In my thoughts I ran through the experiences again and again. Lots of lessons that can be learned, that can help me at the Val d’Aran later this year.
First and most important: food! I ate often and a lot. Much more than usually. And I used only few gels and nutrition supplements. Of course I had the advantage that I could just ask Reinier for anything and he would get it for me, which is a luxury you normally don’t have. Some things do well the whole race: wraps with cream cheese, salmon and grilled paprika (brilliant ultra-food!); noodles; raisin buns, bananas, oranges and bifi sausages. Here’s what I ate:
– Spaghetti Carbonara
– 6 salmon/paprika/creamcheese wraps
– 2 cups noodles
– 8 raisin buns
– 2 chocolate croissants
– 1 Luikse Wafel
– 2 nutella buns
– 1 saucijzenbroodje (turned out not so great)

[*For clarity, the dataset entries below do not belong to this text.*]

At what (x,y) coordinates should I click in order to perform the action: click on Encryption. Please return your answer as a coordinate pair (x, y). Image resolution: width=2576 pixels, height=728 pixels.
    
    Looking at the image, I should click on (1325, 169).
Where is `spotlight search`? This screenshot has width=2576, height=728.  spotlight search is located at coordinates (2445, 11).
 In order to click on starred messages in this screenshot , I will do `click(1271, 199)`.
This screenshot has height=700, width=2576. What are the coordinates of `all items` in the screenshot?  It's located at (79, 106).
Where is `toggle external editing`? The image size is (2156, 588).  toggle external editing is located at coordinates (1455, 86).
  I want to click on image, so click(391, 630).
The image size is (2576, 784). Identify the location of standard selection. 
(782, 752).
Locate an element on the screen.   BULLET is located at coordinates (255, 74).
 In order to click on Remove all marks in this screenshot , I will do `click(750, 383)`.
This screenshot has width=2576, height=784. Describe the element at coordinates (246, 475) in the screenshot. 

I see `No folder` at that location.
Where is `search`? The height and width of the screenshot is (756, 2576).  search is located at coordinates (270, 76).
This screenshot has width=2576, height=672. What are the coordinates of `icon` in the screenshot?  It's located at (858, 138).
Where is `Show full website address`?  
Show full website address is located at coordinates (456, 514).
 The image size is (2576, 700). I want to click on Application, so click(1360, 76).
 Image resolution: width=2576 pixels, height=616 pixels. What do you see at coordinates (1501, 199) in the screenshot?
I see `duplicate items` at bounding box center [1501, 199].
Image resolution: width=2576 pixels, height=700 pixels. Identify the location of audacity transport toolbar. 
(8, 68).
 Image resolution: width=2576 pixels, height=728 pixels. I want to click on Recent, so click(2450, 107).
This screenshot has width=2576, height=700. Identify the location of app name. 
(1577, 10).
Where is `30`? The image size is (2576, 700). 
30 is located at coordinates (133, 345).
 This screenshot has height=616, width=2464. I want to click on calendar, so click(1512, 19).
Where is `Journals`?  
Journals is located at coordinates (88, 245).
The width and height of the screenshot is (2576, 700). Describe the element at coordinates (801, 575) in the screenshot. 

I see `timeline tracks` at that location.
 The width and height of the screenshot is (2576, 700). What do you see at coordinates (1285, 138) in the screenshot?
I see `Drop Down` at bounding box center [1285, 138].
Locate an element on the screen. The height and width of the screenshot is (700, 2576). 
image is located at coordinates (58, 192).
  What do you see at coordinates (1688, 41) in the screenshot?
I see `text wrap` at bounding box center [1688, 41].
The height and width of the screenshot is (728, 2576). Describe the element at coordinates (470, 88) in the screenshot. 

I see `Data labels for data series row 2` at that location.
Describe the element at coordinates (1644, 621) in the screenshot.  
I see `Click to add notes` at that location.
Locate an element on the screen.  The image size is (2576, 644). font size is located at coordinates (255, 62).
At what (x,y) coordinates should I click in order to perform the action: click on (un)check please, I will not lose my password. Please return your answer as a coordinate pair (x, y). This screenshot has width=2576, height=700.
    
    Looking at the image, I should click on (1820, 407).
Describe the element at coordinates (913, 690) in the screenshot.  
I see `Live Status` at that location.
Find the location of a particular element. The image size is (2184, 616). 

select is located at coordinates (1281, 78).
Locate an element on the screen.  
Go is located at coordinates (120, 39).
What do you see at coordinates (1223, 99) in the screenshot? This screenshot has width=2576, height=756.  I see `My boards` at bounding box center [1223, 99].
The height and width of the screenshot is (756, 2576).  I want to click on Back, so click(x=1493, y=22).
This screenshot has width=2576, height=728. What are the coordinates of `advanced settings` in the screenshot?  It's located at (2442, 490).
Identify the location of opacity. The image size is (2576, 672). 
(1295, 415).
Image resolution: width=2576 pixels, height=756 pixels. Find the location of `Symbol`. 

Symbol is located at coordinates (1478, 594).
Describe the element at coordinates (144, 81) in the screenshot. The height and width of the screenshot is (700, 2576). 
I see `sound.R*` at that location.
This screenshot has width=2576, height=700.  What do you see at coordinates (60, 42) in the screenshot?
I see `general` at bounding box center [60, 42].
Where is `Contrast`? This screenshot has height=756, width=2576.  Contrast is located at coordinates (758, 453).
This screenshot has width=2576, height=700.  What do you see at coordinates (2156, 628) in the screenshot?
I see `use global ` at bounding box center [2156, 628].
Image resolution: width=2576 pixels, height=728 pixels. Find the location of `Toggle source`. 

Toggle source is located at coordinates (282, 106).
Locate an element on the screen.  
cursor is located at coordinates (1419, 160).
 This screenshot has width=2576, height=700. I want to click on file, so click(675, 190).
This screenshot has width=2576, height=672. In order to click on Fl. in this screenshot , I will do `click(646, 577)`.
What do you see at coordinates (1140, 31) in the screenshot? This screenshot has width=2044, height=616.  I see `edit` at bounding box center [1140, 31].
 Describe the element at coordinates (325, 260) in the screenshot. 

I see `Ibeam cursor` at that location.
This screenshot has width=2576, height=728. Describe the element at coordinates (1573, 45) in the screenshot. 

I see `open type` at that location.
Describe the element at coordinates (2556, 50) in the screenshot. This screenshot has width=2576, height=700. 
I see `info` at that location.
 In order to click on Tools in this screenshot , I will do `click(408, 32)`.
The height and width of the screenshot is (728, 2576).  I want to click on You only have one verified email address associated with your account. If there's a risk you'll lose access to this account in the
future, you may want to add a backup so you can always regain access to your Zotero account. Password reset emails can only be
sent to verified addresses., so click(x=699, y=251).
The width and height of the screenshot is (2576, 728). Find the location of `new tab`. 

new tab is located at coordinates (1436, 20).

– 1/2 portion fries with mayonaise (turned out not so great)
– 3 bifi sausages
– some Bolognese chips
– 5 bananas
– 2 oranges
– 8 gels
And here’s what I drank:
– 3L coca cola (regular)
– 1,5L Ice tea (regular, with sugars)
– 3x 0,5L Hammer Perpetuem
– 0,5L Innocent Smoothie (works very well as well, but needs to be kept cool)
– 0,5L fresh orange juice
– 4 cups of coffee
– 4 cups of tea
– 2 cups bouillon
– Affligem blond at the finish 😉
Second: electrolytes! I was already used to paying attention to it before, but this time I was more consistent in taking salt pills. I also used nutritape. Don’t know which one is to credit, but I’ve had no cramps at all!
Third: Sleep! Even with the 6,5 hour mandatory stop due to the curfew, I was not much slower than the people who ran non-stop before the curfew. It’s not needed to take 6,5 hour break, but some proper sleep will pay back and increase the chances to finish successfully by a lot. So I need to plan put sleep in my race strategy for the VDA.